Innovation in Assessment Design
Proposals MUST incorporate student choice in assessment topics, allowing students to select from various relevant options to increase engagement and demonstration of understanding within areas of personal interest.
Proposals MUST incorporate student choice in assessment topics, providing culturally relevant and diverse content that reflects students' lived experiences and backgrounds, addressing potential biases in topic selection.
Proposals MUST incorporate student choice in assessment topics, allowing students to co-create and define assessment topics based on their community- and culturally-identified needs and interests, promoting student agency and empowerment.
Item Development
The foundation of a fair and accurate assessment lies in the expertise and diversity of its item writers. Item writer recruitment must emphasize qualifications that value cultural responsiveness, implement proactive recruitment strategies, and establish inclusive hiring procedures.
Principles of Culturally Responsive Assessment for Item Writing
| Principle | Description | Key Red Flags |
|---|---|---|
| Validating | Assessment leverages students' cultural knowledge, strengths, and backgrounds to create relevant assessments that bridge the gap between academic concepts and lived experiences. | Marginalized cultural knowledge framed as "alternative" or "supplementary" rather than central. |
| Comprehensive and Inclusive | Assessment employs cultural resources to maintain students' ethnic identities, community connections, and success ethic across all content areas. | One cultural frame as default, others as "also represented." |
| Multidimensional | Assessment connected to curriculum and standards, allowing students to see the connection between curriculum, lived experiences, and the assessment. | Multidimensional construct forced into unidimensional psychometric model. |
| Empowering | Assessment is asset-based, leveraging and highlighting what students know and do well; encouraging collaborative problem-solving and cultural capital acquisition. | Score reports leading with deficits. |
| Transformative | Assessment items nurture a sense of obligation to communities and society, empowering students to be social critics and agents of change. | "Transformative" framed as individualistic upward mobility rather than community-level change. |
| Emancipatory | Assessment items challenge the notion of absolute scholarly truth, empowering students to contest and contextualize multiple perspectives. | Single "correct" answer where multiple are defensible. |
| Humanistic | Assessment items foster a deeper understanding of self and others and promote empathy and interconnectedness across diverse ethnic, racial, and social groups. | Token diversity — one item or character per identified group. |
| Normative and Ethical | Assessment items expose cultural biases and challenge Eurocentric norms inherent to mainstream educational policies and practices. | Assessment claims to be culturally neutral. |
Standard Setting
Vendors must provide a documented standard-setting plan that includes a qualified external evaluator, a detailed process for incorporating rightsholder feedback into performance level definitions, and a plan for monitoring classification accuracy and consistency.
Reporting
Reporting must consider multiple audiences — students, families, educators, and policymakers — and must be designed with input from the RAC. Reports must be written in asset-based language and must account for measurement error in all score presentations.

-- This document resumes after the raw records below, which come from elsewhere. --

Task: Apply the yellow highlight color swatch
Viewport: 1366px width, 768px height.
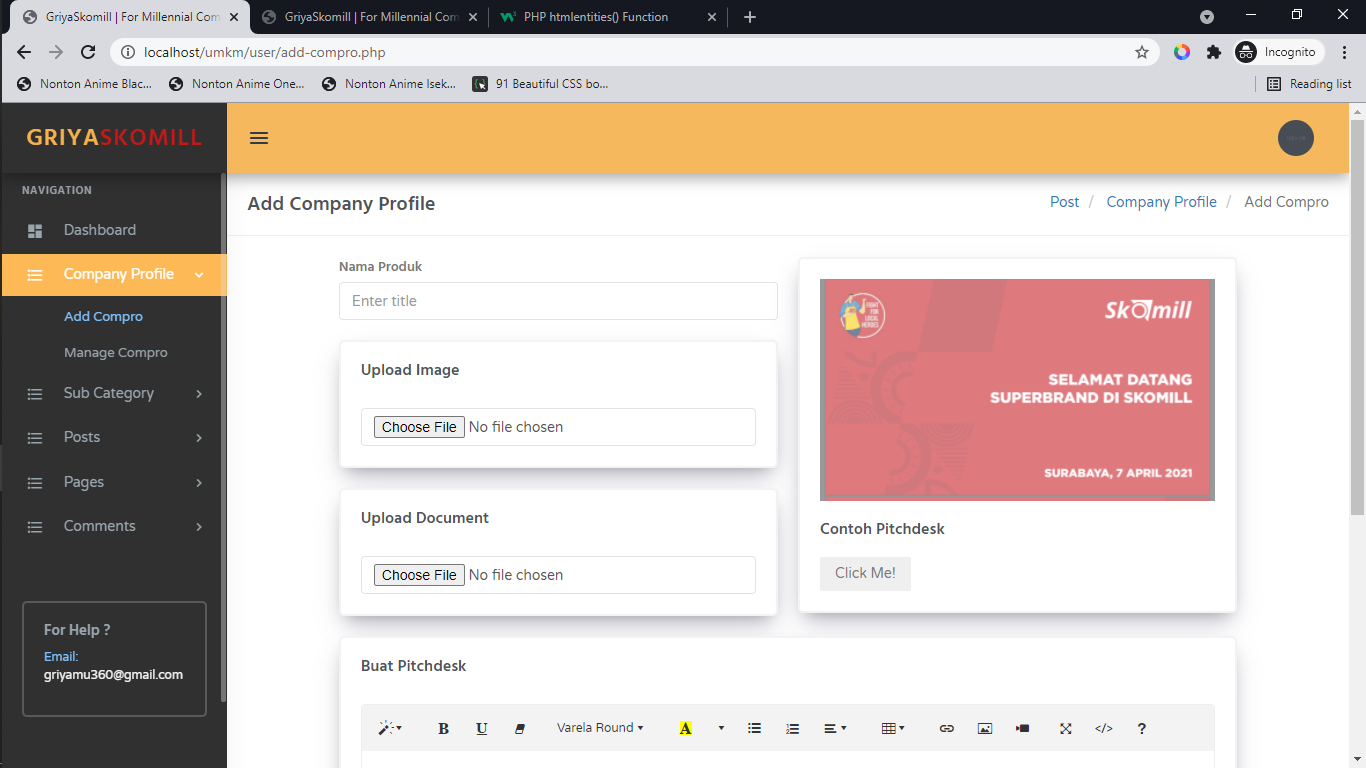Action: (x=685, y=729)
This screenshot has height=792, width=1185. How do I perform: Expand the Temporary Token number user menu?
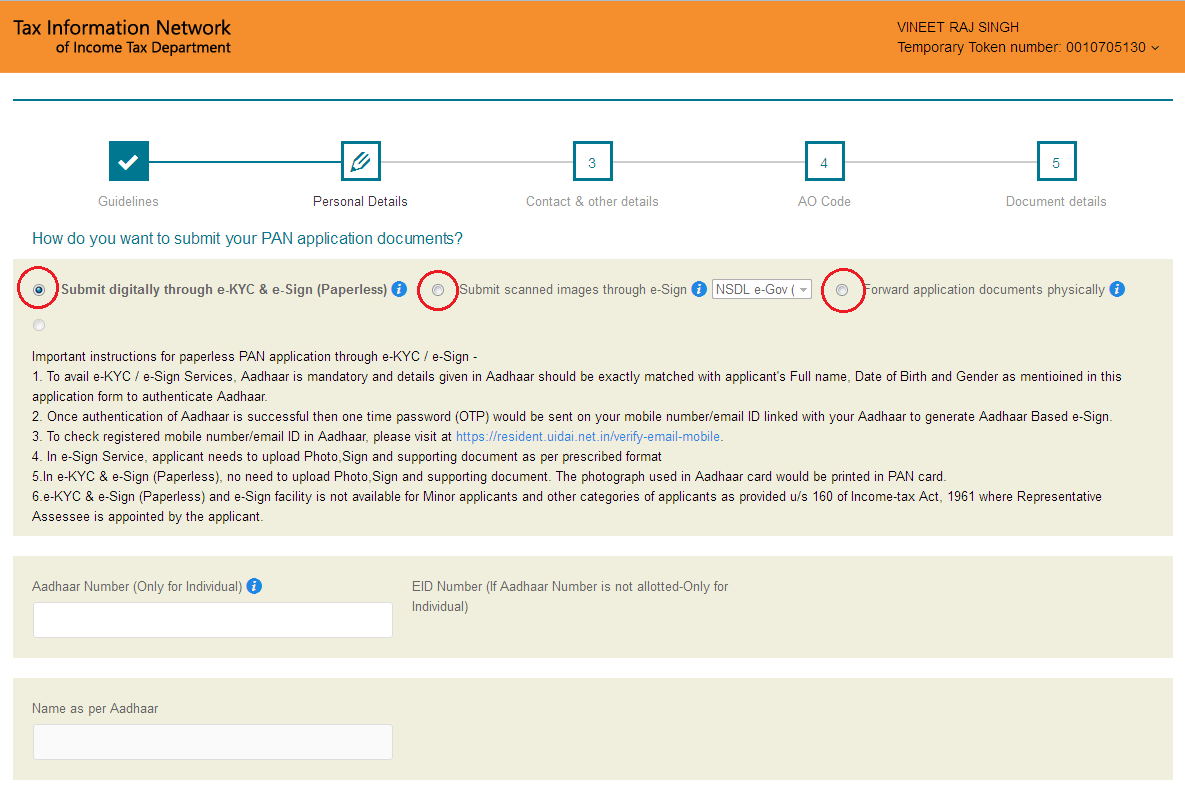1028,47
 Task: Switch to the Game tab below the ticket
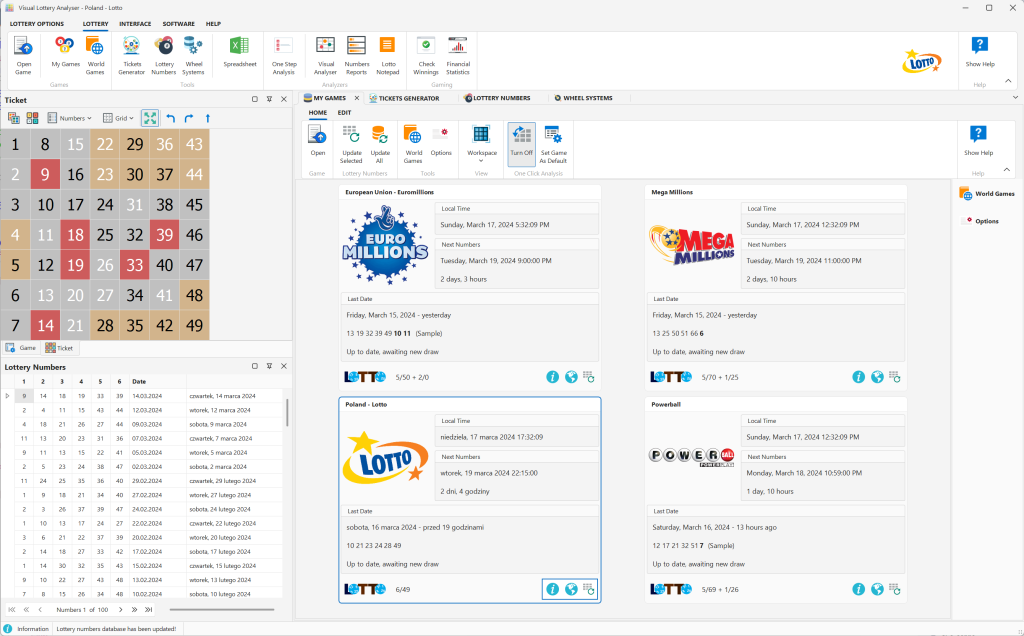point(21,347)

AI in Item Development: If AI is used for item generation, vendors must comply with the AI Vendor Accountability Annex (Annex A). Key requirements include a documented Training Data Disclosure, a bias auditing protocol, and mandatory human-in-the-loop review of every AI-generated item before it reaches students.
Test Administration
Item-adaptive testing, remote testing, scoring procedures, AI scoring requirements, test security, and accessibility.
Item-Adaptive Testing
For assessments using adaptive testing algorithms, vendors must document the adaptive algorithm, including its psychometric basis, selection criteria, and how it handles irregularities such as connectivity failures, student disengagement, or anomalous response patterns.
Remote and Virtual Testing
Vendors must define "remote testing" and "virtual testing" as used in the contract, and must provide a comprehensive plan for students who cannot access online testing environments — including an alternative-format administration option with the same content coverage as the online assessment.
Scoring
- Non-AI-based automated scoring — Rule-based and pattern-matching systems must be documented with clear evidence of validity and reliability across student subgroups.
- Hand-scoring — Vendors must document scorer training, reliability monitoring, and the process for resolving scoring discrepancies.
- AI Scoring — If AI is used for scoring, vendors must comply with Annex A requirements, including bias auditing across all reporting subgroups, human review of a defined percentage of AI-scored responses, and community review of AI scoring rubrics.
Test Security
Vendors must provide comprehensive test security procedures and protocols covering pre-administration, administration, and post-administration periods. Security plans must address both physical and digital security, including procedures for detecting and responding to security incidents.
Online Dynamic Reporting System
The vendor must provide an online reporting system that allows educators and administrators to access disaggregated score reports, filter by reporting subgroup, and download data files in accessible formats for community partners.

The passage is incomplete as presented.